UNIVAC FASTRAND

From Wikipedia, the free encyclopedia

FASTRAND was a magnetic drum mass storage system built by Sperry Rand Corporation (later Sperry Univac) for their UNIVAC 1100 series and 418/490/494 series computers. A FASTRAND subsystem consisted of one or two Control Units and up to eight FASTRAND units. A dual-access FASTRAND subsystem included two complete control units, and provided parallel data paths that allowed simultaneous operations on any two FASTRAND units in the subsystem. Each control unit interfaced to one (optionally two) 1100 Series (36-bit), or 490 Series (30-bit), parallel I/O channels.

A voice coil actuator moved a bar containing multiple single track recording heads, so these drums operated much like moving head disk drives with multiple disks. The heads "flew" on self-acting hydrodynamic air bearings. The drums had a plated magnetic recording surface. An optional feature called Fastband included 24 additional tracks with fixed read/write heads. This feature provided rapid access (35 ms. average access time), and a write lockout feature.

The Fastrands were very heavy (5,000 pounds) and large, approximately 8' long. Due to their weight, FASTRAND units were usually not installed on "false floor", and required special rigging and mounts to move and/or install. There were reported cases of drum bearing failures that caused the machine to tear itself apart and send the heavy drum crashing through walls.
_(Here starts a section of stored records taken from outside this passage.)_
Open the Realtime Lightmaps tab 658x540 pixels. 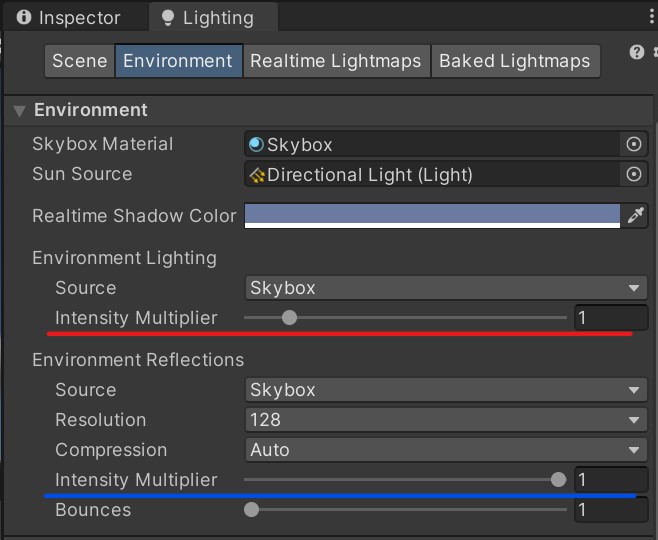point(337,61)
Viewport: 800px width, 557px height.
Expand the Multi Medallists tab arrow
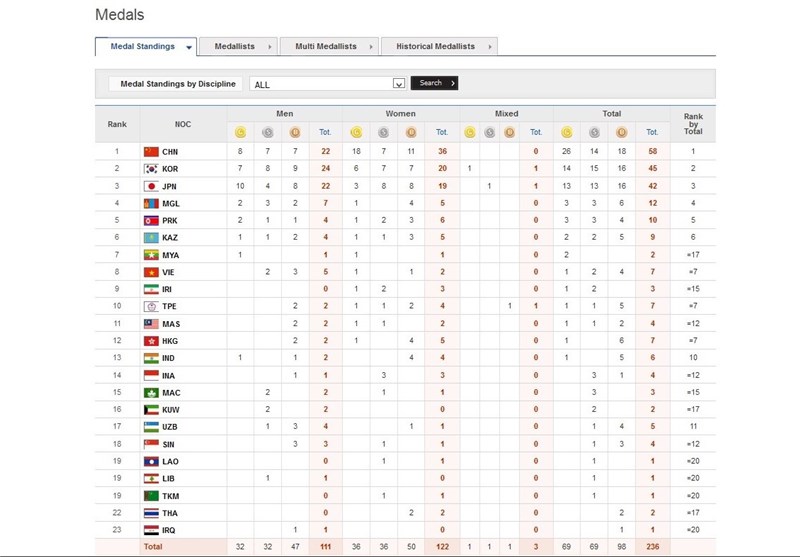tap(371, 46)
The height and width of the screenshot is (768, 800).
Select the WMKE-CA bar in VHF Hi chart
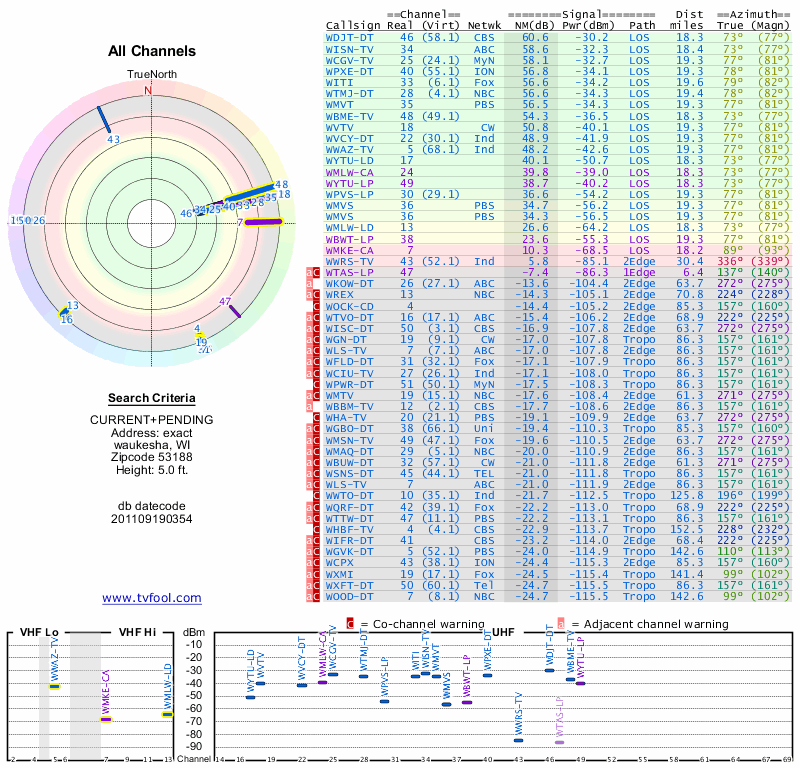106,719

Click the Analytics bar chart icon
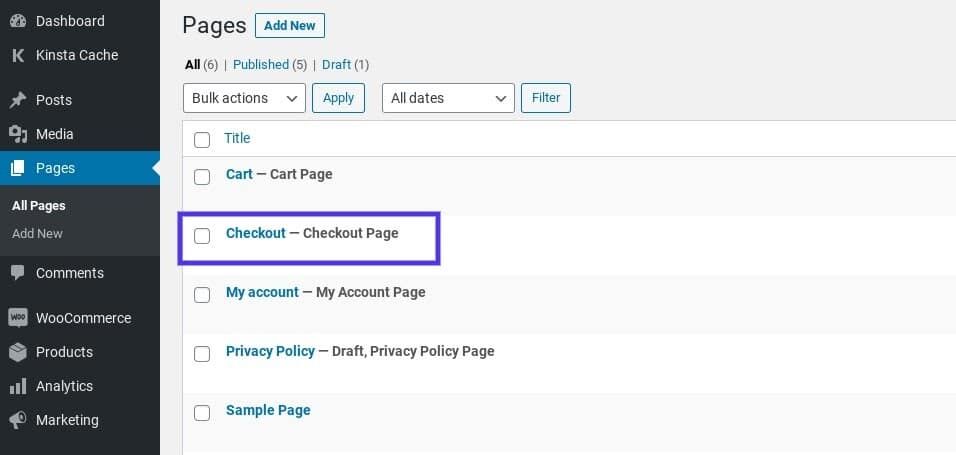tap(18, 386)
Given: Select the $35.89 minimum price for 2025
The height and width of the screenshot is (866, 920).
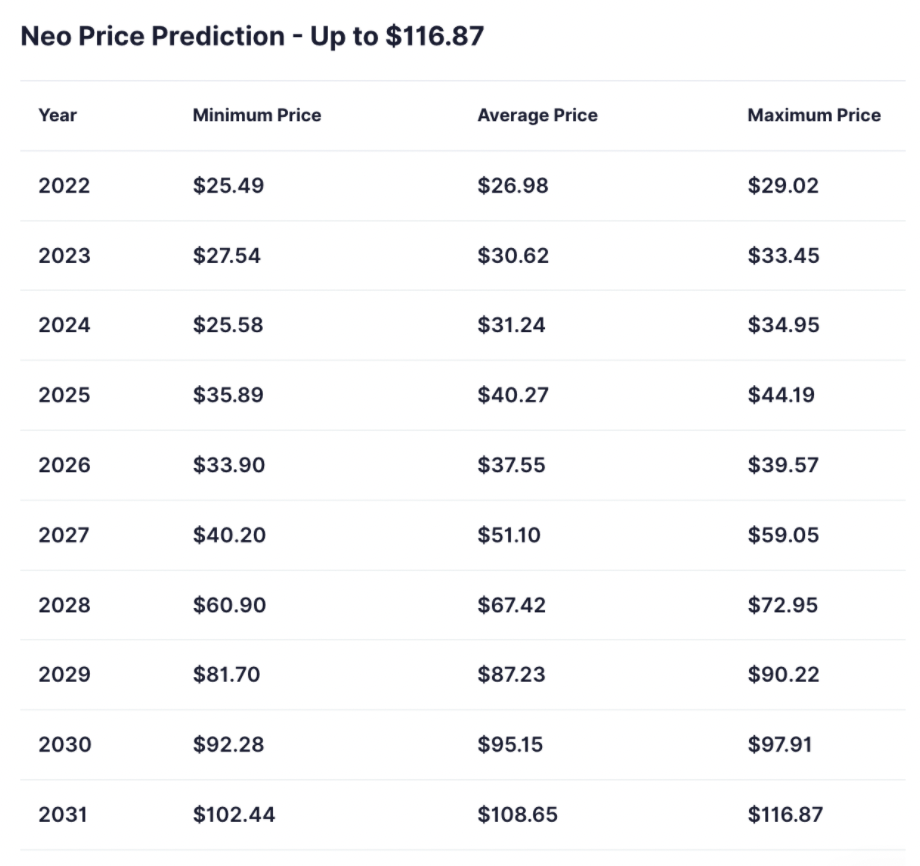Looking at the screenshot, I should [228, 395].
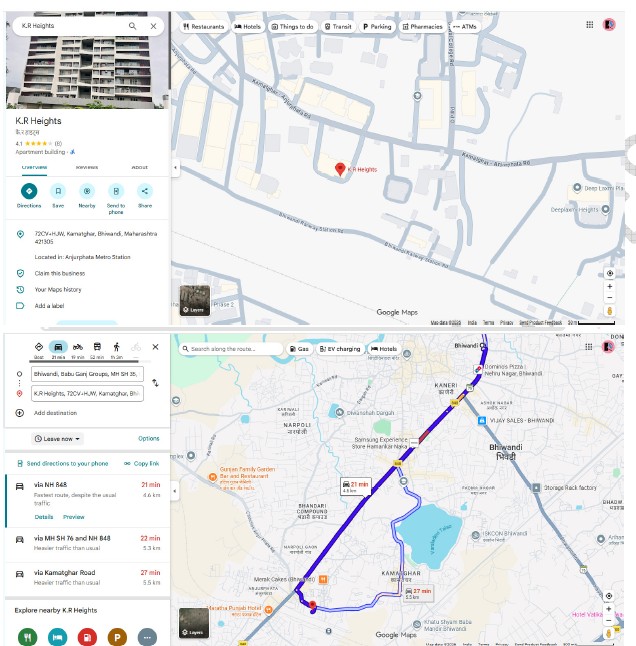The width and height of the screenshot is (636, 646).
Task: Share the K.R Heights place
Action: pos(145,191)
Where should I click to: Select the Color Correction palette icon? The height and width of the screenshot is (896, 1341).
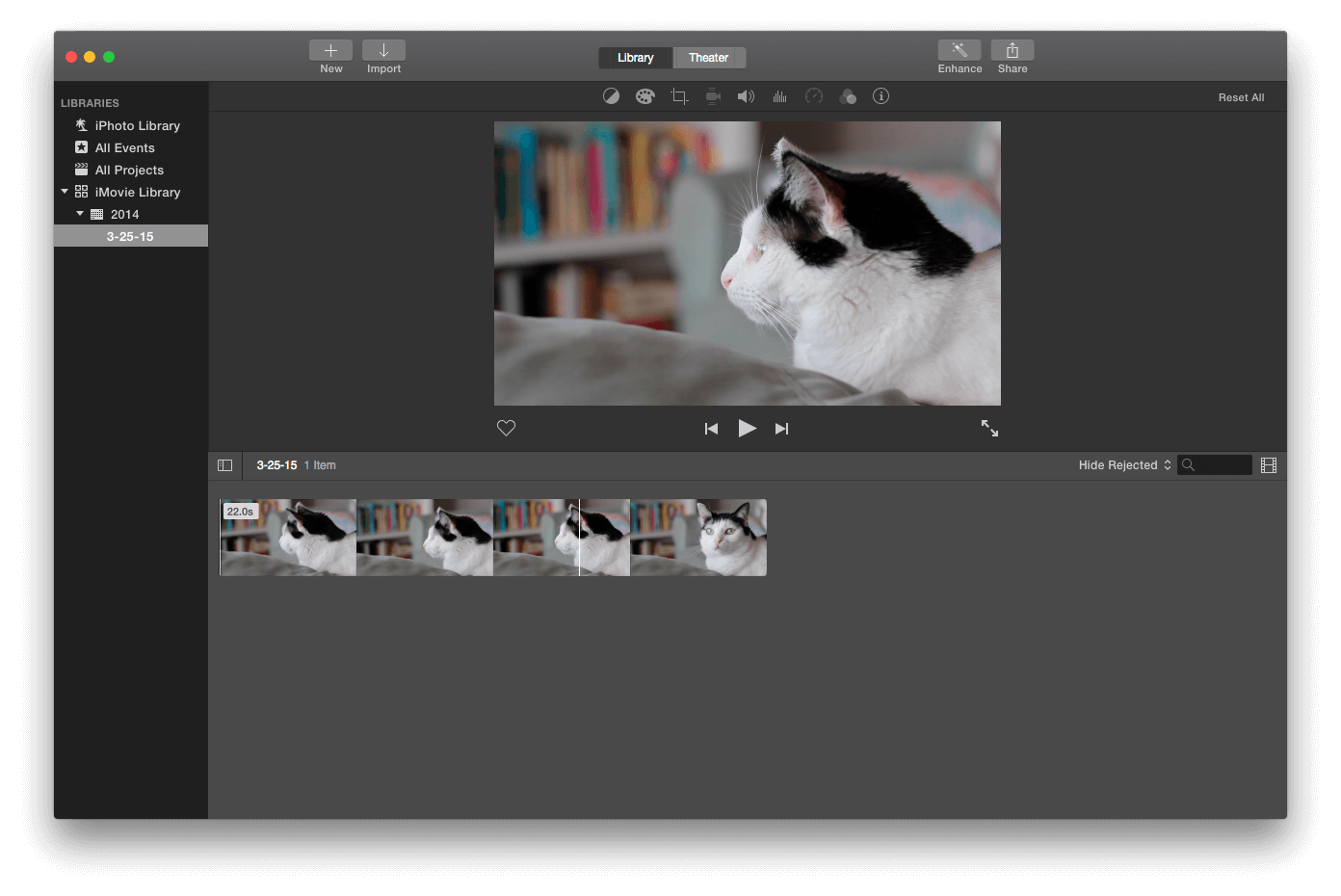point(644,95)
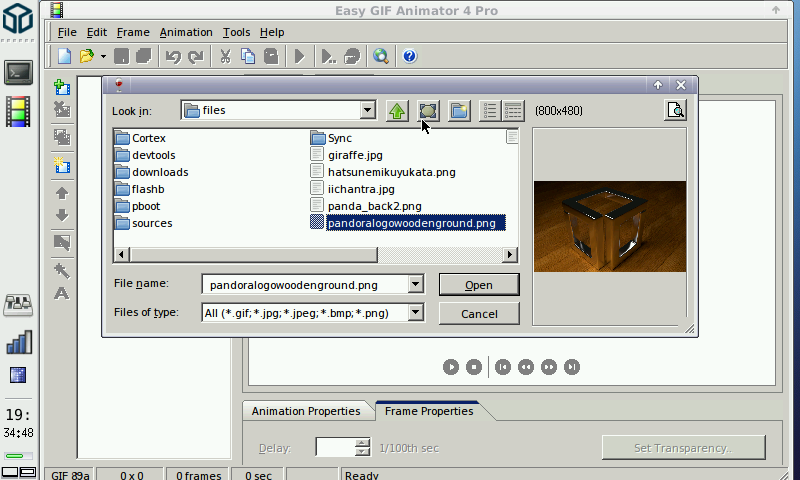Click the undo arrow in toolbar
This screenshot has width=800, height=480.
point(173,56)
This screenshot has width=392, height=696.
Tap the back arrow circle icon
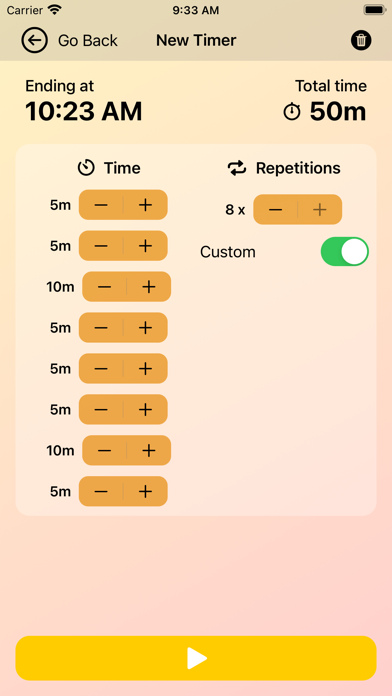pos(34,40)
At the time of their introduction the storage capacity exceeded any other random access mass storage disk or drum.

There were three models of FASTRAND drives:

  • FASTRAND I had a single drum. The large mass of the rotating drum caused gyroscopic precession of the unit, making it tend to spin on the computer room floor as the Earth rotated under it. Very few of these devices were delivered.
  • FASTRAND II (the majority of units produced) had two counter-rotating drums to eliminate the gyroscopic effect. One actuator bar with heads was located between the drums.
  • FASTRAND III, introduced in 1970, was physically identical to the FASTRAND II, but increased the recording density by 50%.

Specifications (FASTRAND II)[edit]

Storage capacity: 22,020,096 36-bit words = 132,120,576 6-bit FIELDATA characters = 99 megabytes (8-bit bytes) per device
Drum rotation rate: 880 RPM (14.7 rotations per second)
Heads: 64
Sector size: 28 36-bit words
Track size: 64 sectors (1,792 36-bit words)
Track density: 105 tracks per inch
Average Access time (seek time plus rotational latency): 92 milliseconds
Data transfer rate: 26,283 36-bit words per second = 118 kilobytes per second (8-bit bytes) on 1100 series machines
Recording density, one-dimensional: 1,000 bits per inch (along one track)
Recording density, two-dimensional: 105,000 bits per square inch of drum surface
Max FASTRAND devices (drum units) per controller: 8
Controller price: $41,680 (1968 US dollars)
FASTRAND device price: $134,400 (1968 dollars, equivalent to $1.18 million in 2023 dollars)
Weight per FASTRAND device: 4,500 pounds
Weight per kilobyte: 6 ounces (170 g)

Storage allocation[edit]

Despite the name, FASTRAND was slow. The head positioning time was significant, so software allocated storage by tracks (1,792 words, 10,752 characters or 8,064 eight-bit bytes) or "positions", a group of 64 tracks (114,688 words, 688,128 characters or 510,096 eight-bit bytes) which were under the heads at a single time. This storage allocation method remained on the 1100 series machines long after drums had been replaced by disks.

The track storage units were checkboarded so that, with precise computation of the program's processing time, one could create software with processing time per unit of Fastrand blocks that resulted in a program running in synchronism with the data transfer rate of the drum. Further, the track-to-track head movement time afforded an additional processing speed coordination possibility that permitted the computational rate to match the data transfer rate for large (for the time) data sets without being delayed by losing synchronism with the mass storage transfers.